157:事前準備は、手を抜けないって話
転移門の威力は絶大だった。
人が五人ほど横に並べる程度の大きさに設計したので、手押し車くらいなら出入り可能。
今も、王都で不足していた硬化岩の錬金薬が大量に運び出されている。
「……こりゃもう隠し部屋で秘密にするのは難しいんじゃねーのか?」
荷物の運搬をしているのは、王都の信頼できる人物だけなのだが、さすがに出入りが激しすぎる。
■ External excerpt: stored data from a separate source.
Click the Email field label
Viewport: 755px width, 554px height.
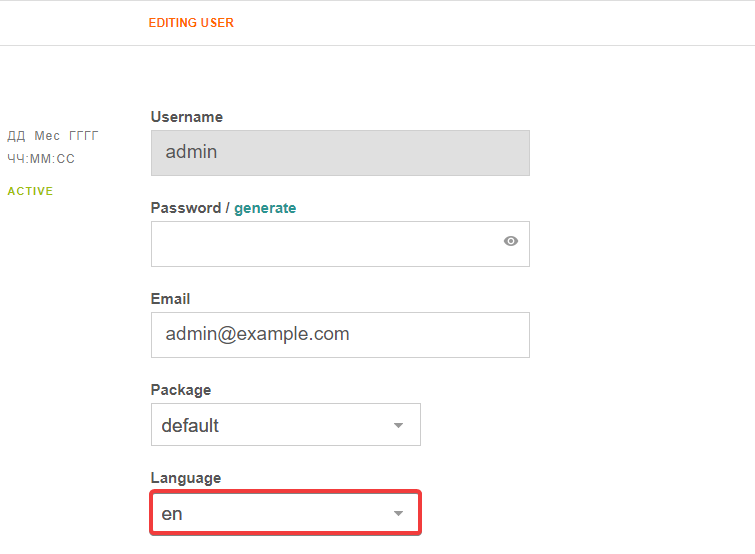(x=170, y=299)
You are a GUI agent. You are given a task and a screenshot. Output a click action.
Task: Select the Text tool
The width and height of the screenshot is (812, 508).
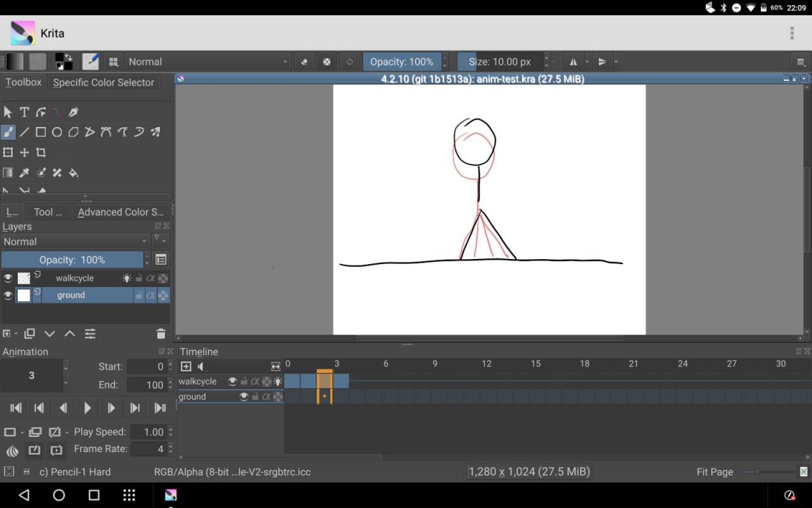coord(24,112)

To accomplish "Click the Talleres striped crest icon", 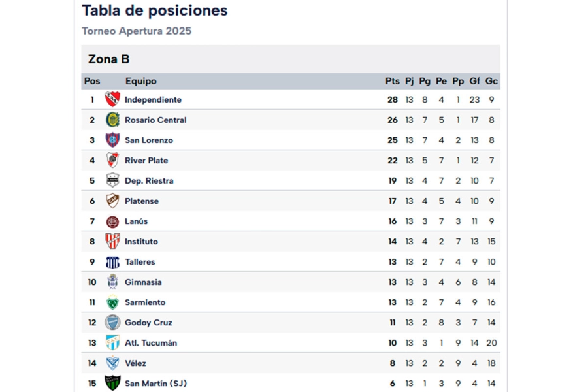I will [112, 262].
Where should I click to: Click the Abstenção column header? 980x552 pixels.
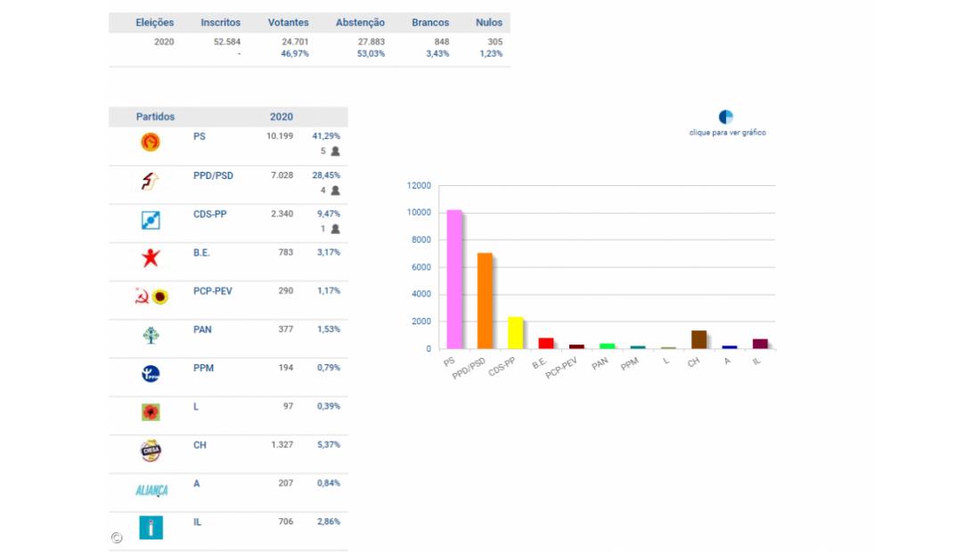360,22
ヴァンとバティスタ爺さんも、苦虫を噛み潰したような表情をしていた。
「ああ。だが、今までのアーティファクトとは違い、量産が可能になったのだ。秘匿するより、転移門を使った流通網を考えた方が建設的だろう」
「まぁ、そうなってくれると、移動が楽でいいよな」
おかげで、ヴァンの野郎がしょっちゅう荷物と一緒に、遊びに来るようになってしまったが。
まぁ、大半の時間は執務室で、カイルと一緒に仕事をさせられている。
国王陛下がなにやってんだよって話ではあるが。
転移に必要な魔石は多いが、今や魔石の一大産地となっているゴールデンドーンで直接補充できるので、コストは十分に安いらしい。
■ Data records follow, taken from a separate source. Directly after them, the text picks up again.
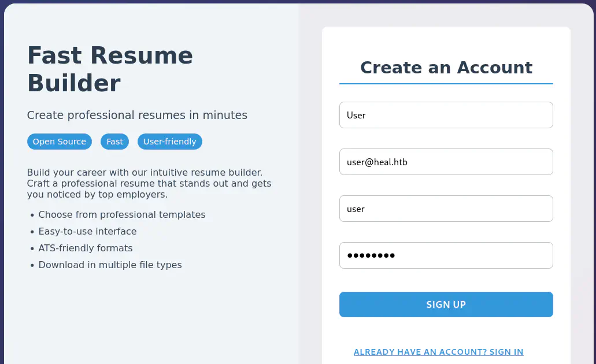Open the Already Have an Account sign in link
Image resolution: width=596 pixels, height=364 pixels.
[x=438, y=352]
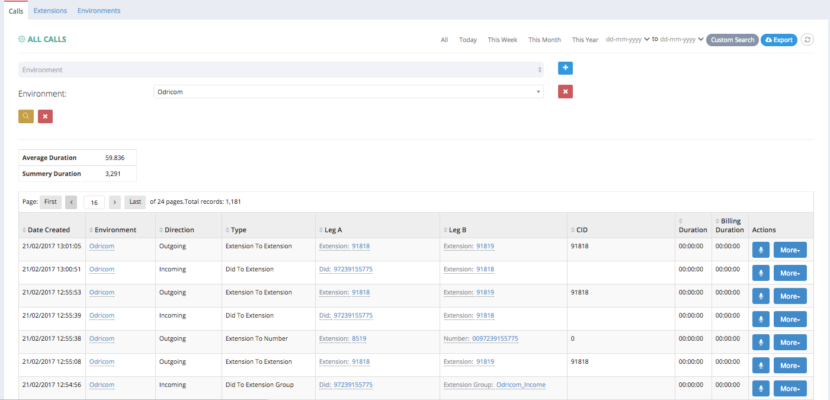Click microphone icon for the 12:55:38 call
The height and width of the screenshot is (400, 830).
click(760, 341)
転移門の視察をしたあと、俺たちは城の執務室へと移動する。
そこではカイルとザイードが並んで仕事をしていた。
どうやらもう、わだかまりはお互いになくなったのか、自然な感じになっている。
ヴァンも自分の席(なんで陛下専用の机がこの街にあるんですかね?)にどかりと座り、積まれた書類を一枚取り出す。
しばらく目で数字を追っていたが、ため息交じりにぼやきを漏らす。
「しかし、もう少し錬金術師の数が増えんもんか」
それを聞いて、一緒にいたジャビール先生が顔を上げた。
「これはあくまで噂なのじゃが」
そう前置きして、ゆっくりと語り出す。
「古い文献によると、どうも昔に、錬金術師ばかりが住む里があったとあるのじゃ。真偽のほどは定かではないのじゃがな」
「錬金術師の里ですか」
それは凄い。
もっとも昔は、紋章そのものが珍しくなかったという話もあるので、それほど不思議な話ではないのかもしれないが。
「うむ。ほとんど情報の残ってない、古代の話なのじゃ。もし、今もその里が残っておったのなら、今の状況も改善するのじゃがなぁ」
「一度人類は滅びかけたらしいですし、無理でしょうねぇ」
どうも、大昔に人類は繁栄していたらしいが、魔物によって滅びたらしい。正確には滅びたというか、ほぼ壊滅というべきか。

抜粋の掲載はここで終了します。